Retrogaming Review: Back to the Future (NES)
Back to the Future for the NES is so bad that you will simultaneously and immediately hate Huey Lewis, Michael J. Fox, hula hoopers, bees and even the movie itself.
As the first retrogaming review on The Scruffy Pixel, why not kick things off with one of the worst movie tie-in games of all time, a game so bad one of the Back to the Future screenwriters called it “one of the worst games ever.” He was right, but he undersold it.
As the Wikipedia entry for the game so gently puts it, Back to the Future for the NES is “loosely based” on the game, a term that is probably a little too generously positive about the connection between game and movie.
Core gameplay involves dodging all manner of obstacles while running down a vertically strolling street strewn with misplaced alarm clocks. Pick up clocks and keep the “picture” at the bottom of the screen from fading out, thus killing everyone Marty McFly holds dear and ending the game.
If it sounds thrilling, it’s not.
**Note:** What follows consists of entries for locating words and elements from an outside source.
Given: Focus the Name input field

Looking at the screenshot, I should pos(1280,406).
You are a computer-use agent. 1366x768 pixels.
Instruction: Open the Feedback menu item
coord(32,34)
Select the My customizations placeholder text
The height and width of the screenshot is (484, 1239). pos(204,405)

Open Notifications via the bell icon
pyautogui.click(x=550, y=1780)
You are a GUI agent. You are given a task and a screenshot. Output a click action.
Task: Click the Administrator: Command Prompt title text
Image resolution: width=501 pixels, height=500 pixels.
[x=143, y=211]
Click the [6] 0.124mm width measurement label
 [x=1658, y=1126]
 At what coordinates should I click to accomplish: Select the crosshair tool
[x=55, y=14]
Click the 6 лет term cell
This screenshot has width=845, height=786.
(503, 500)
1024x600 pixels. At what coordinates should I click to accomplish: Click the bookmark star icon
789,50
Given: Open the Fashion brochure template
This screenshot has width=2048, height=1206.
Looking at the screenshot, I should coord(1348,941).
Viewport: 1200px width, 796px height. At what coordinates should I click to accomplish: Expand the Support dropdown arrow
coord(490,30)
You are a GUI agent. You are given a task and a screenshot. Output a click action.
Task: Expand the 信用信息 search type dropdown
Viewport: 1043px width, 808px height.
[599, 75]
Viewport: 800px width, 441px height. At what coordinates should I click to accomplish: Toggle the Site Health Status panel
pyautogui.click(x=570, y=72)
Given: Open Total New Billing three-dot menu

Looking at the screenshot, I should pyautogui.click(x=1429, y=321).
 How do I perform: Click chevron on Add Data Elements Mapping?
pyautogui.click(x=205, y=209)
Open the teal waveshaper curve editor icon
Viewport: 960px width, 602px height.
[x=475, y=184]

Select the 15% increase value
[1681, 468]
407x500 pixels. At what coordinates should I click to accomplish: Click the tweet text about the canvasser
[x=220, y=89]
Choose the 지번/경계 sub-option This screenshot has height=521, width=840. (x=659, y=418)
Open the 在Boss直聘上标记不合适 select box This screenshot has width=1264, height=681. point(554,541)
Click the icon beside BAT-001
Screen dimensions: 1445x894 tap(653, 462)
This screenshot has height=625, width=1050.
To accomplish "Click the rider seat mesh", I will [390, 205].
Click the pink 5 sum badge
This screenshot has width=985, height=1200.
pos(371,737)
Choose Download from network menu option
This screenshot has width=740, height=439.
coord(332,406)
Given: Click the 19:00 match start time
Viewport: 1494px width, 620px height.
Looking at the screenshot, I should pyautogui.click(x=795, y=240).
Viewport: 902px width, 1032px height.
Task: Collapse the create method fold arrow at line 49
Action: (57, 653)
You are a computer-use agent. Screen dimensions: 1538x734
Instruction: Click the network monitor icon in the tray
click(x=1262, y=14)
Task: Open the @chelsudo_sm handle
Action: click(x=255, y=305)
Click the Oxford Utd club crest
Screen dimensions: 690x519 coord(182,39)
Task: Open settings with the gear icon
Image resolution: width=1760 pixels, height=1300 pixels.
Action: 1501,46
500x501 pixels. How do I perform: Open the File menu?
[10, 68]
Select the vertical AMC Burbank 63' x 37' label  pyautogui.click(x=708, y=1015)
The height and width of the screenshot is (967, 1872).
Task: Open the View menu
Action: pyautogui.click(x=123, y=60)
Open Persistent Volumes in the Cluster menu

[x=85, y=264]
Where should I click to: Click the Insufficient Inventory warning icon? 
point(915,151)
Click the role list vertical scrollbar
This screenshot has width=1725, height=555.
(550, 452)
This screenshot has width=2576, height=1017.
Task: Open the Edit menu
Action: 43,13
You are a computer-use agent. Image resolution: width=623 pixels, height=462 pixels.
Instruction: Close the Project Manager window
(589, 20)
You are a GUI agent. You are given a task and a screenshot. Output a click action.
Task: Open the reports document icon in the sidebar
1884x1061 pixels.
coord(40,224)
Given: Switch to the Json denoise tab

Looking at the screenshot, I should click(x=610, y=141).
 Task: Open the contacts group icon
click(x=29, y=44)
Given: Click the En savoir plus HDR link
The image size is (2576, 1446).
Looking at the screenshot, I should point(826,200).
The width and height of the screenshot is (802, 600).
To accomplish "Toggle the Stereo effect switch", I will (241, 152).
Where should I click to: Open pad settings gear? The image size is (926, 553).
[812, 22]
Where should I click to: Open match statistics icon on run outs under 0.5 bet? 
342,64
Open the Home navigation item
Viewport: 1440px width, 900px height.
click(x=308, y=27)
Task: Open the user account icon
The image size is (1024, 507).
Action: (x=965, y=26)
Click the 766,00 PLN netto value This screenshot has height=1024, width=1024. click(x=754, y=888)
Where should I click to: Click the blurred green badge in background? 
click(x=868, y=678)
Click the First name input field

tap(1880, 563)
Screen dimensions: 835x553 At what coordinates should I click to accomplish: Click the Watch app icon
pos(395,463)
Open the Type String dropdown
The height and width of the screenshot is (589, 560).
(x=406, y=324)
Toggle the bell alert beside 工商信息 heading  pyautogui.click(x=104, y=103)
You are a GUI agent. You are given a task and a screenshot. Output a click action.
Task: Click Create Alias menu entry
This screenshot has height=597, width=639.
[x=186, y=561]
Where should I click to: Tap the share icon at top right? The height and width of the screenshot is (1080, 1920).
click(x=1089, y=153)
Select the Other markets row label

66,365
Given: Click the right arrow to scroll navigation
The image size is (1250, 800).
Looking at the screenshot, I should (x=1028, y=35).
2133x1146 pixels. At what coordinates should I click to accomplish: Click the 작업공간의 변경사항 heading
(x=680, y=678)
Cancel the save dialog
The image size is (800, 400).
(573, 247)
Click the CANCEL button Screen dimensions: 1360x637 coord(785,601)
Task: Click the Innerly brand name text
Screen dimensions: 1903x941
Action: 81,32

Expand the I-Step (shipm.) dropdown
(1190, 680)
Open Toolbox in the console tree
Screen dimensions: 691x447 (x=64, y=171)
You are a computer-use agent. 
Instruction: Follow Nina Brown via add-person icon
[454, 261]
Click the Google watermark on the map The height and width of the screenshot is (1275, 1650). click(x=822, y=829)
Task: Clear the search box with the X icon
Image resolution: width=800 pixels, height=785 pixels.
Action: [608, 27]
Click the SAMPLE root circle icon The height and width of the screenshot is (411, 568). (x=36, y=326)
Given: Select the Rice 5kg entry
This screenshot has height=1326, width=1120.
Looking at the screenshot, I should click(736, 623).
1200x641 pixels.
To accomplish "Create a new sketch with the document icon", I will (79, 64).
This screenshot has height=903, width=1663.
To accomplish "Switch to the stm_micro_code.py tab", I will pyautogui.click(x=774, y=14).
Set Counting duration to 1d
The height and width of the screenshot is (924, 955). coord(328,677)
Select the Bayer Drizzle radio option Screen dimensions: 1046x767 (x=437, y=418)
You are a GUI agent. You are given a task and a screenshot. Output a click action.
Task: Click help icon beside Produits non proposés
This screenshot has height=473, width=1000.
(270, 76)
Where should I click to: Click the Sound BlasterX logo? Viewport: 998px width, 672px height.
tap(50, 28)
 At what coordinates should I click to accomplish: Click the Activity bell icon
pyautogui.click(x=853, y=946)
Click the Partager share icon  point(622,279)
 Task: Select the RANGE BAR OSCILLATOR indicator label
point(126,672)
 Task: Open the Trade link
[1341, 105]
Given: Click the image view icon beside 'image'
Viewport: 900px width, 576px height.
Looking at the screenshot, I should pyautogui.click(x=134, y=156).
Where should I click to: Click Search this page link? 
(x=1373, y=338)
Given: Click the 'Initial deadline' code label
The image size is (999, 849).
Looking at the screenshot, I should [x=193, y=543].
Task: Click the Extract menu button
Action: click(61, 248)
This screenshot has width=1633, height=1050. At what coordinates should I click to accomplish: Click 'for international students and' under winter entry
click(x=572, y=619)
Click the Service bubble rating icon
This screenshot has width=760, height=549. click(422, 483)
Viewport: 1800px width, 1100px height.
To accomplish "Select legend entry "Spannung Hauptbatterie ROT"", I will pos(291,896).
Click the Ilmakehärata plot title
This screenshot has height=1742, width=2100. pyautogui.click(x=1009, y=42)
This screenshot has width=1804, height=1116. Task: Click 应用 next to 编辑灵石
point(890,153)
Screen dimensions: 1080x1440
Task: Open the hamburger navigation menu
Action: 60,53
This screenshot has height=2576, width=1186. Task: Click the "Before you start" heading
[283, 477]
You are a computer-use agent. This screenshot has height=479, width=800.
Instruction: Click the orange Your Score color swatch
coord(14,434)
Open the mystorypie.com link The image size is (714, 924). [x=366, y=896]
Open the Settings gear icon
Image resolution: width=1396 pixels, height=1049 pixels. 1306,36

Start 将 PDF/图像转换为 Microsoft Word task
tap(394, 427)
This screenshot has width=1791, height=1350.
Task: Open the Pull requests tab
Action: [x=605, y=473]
Even worse, that running is split up into too many stages to care about, interrupted by even more infuriating mini-games that attempt to recreate some pivotal scene from the movie.
But hey, it’s not all bad. After the first set of levels you earn a skateboard that enables you to experience the debacle even faster.
What Went Right
This is a tough section to fill in. The 8-bit Back to the Future logo is perhaps the most redeeming feature of the game, though the sheer absurdity of the obstacles strewn about Hill Valley is entertainingly ridiculous.
Deadly obstacles include:
- Carelessly discarded bowling balls
- Nefarious hula hoopers
- Two men holding a literally invisible plane of glass
- Bees (presumably killer African giant bees)
- Planters in the middle of the road
- Something that is either an overturned trash can or a lone tire (could not be determined)
- Evil men in tank tops that resemble old-time side show strong men
And did I fail to mention that a sped-up version of Huey Lewis’ “Power of Love” plays throughout the whole game? Hearing it on repeat gives new appreciation to Christian Bale’s assessment of Huey Lewis during American Psycho.
What Went Wrong
This is also a difficult section to fill out as explaining the full game again seems redundant. Of particular offense are the mini-games interspersed throughout Marty McFly’s endless sprint through Hill Valley.
Each mini-game takes on a scene from the movie (encountering bullies at the shake shop, trying desperately not to be into your mom, and re-inventing rock & roll), of which only the rock & roll mini-game brings something new to the table, a second song to the game’s soundtrack (Johnny B. Goode).
And should you fail, fade away or just generally give up hope, you’re treated to this pleasantly ambivalent screen describing your plight.
Retrogaming Enjoyability Estimate: 5 minutes
Not quite long enough to regret the time wasted playing it, but long enough to understand its place in history.